How emotions influence anthropomorphism
Why this work is in the frame
A frame that forgets how it found something cannot be audited. These are the routes that admitted this work.
Bibliographic record
Abstract
The purpose of this dissertation is to explore the relations between emotion, consumers anthropomorphism, and related consequences. Current literature examines this relationship by the perspective that anthropomorphic brand designs can elicit certain emotions and increase brand evaluations subsequently (Aggarwal and McGill 2007; Aggarwal and McGill 2012; Kim et al. 2016; Yuan and Dennis 2019). Minimal amount of research investigates this relationship from the direction that emotion can induce anthropomorphism. To fill this void, I examine the effect of emotional valence and arousal separately in this dissertation.

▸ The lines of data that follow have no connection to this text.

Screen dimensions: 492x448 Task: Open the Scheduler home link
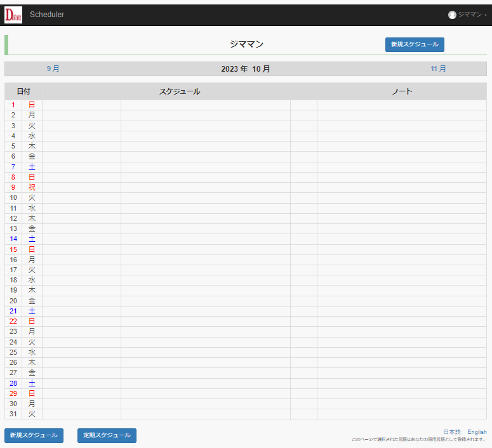click(x=47, y=15)
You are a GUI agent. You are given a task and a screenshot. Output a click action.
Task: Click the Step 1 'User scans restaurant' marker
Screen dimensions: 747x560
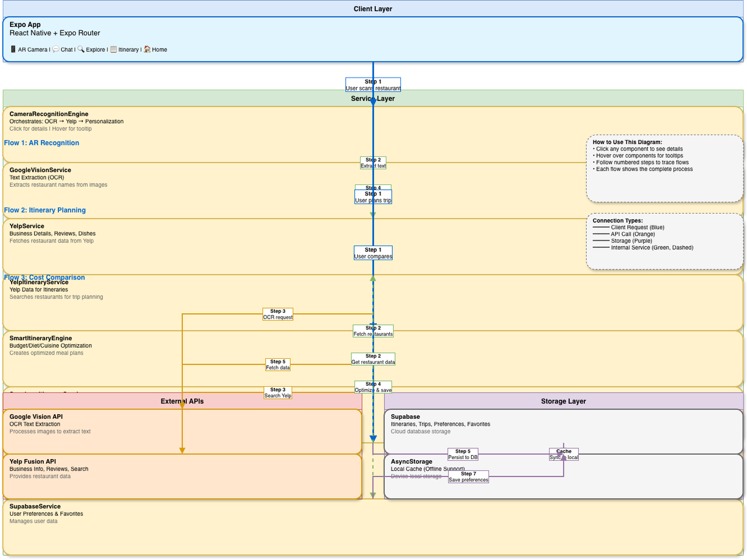coord(373,84)
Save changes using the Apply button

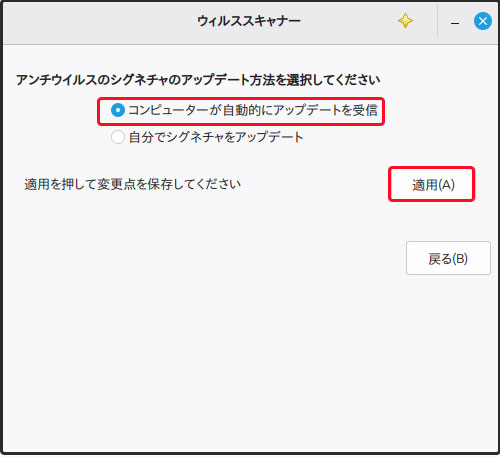point(431,184)
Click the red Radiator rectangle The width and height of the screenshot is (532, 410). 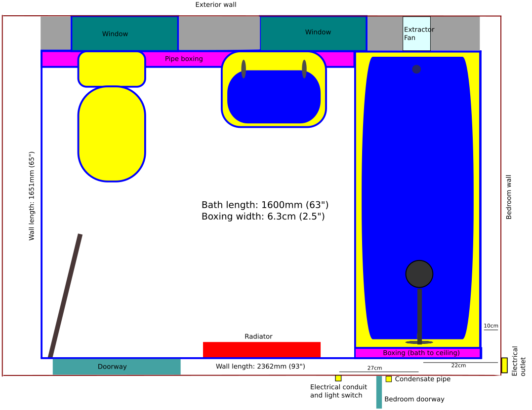point(261,349)
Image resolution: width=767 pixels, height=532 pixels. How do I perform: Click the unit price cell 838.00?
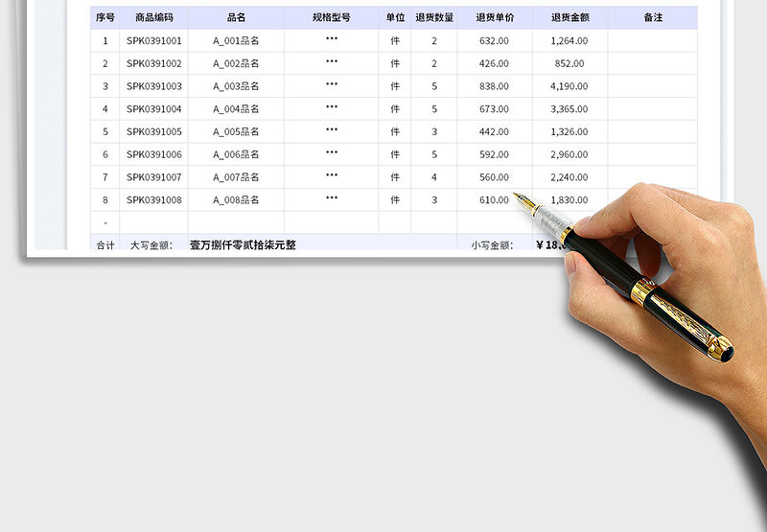pyautogui.click(x=495, y=86)
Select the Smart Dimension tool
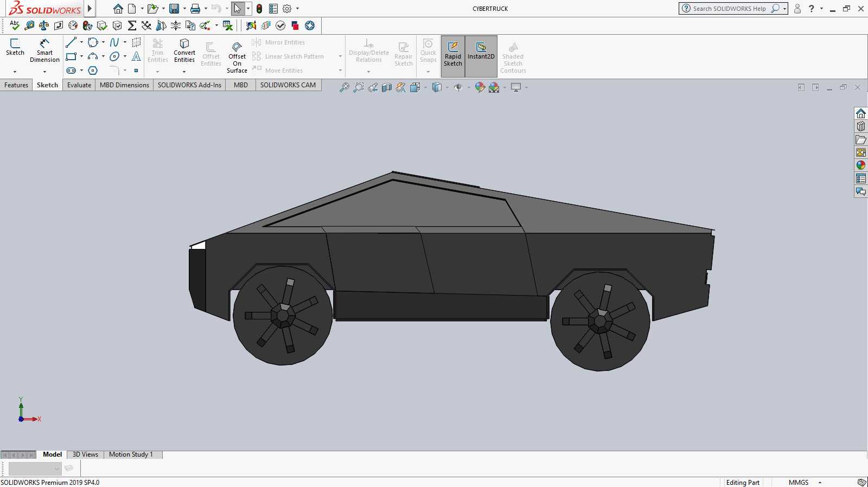Viewport: 868px width, 487px height. [44, 50]
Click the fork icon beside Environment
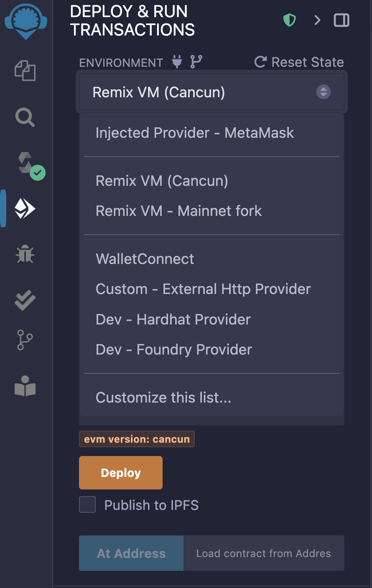This screenshot has width=372, height=588. 196,62
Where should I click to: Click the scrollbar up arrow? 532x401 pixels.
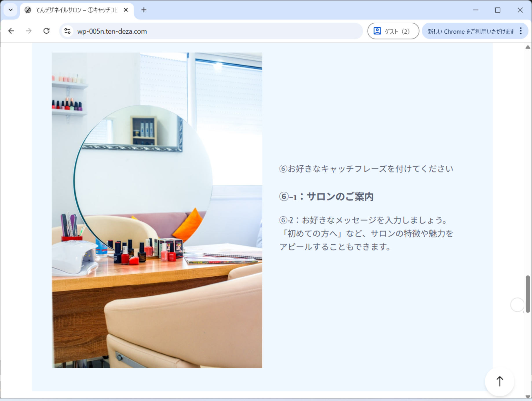(528, 47)
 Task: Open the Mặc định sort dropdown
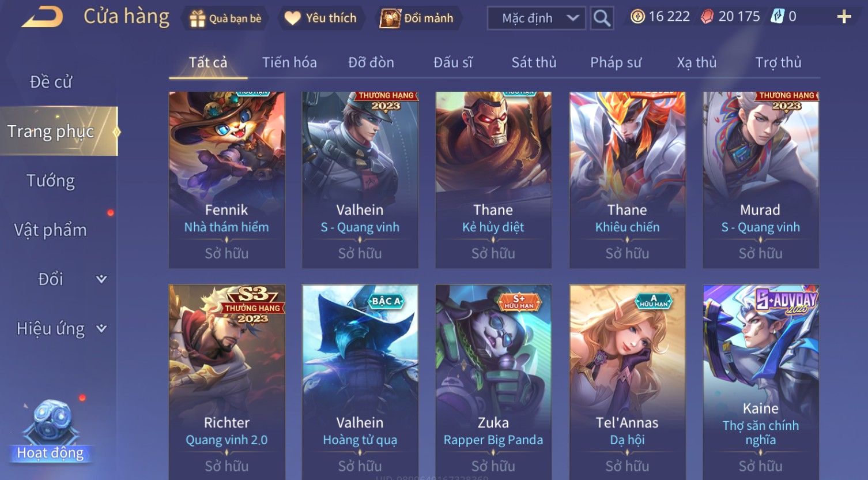[537, 18]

It is valuable to scrutinize the effect of these two dimensions respectively (Di Muro and Murray 2012) since they are independent from each other. In fact, the results across six studies revealed that valence and arousal did not influence consumers' anthropomorphism in the same way. While the initial proposal was based on the suggestion that emotional arousal would influence anthropomorphism, my conclusion based on the studies reported herein is that both emotional arousal and emotional valence play a significant role. Positively valenced emotions tend to have significant effects in all three studies. Emotional arousal seems more complicated. I never observed a significant affect from the manipulation of emotional arousal to the dependent variables, however, measured felt arousal appears to be positively and significantly related to anthropomorphism. While I cannot claim that emotions drive anthropomorphism to the exclusion of cognitive operations, it is clear that emotions can play an important role in anthropomorphism. Additionally, study 3a and 3b suggest that compared with the brand with low preexisting anthropomorphism, likability to the brand with high preexisting anthropomorphism stays in a relatively high level regardless of consumers' emotion. Hence, I suggest that high preexisting anthropomorphism can be a buffer for a brand.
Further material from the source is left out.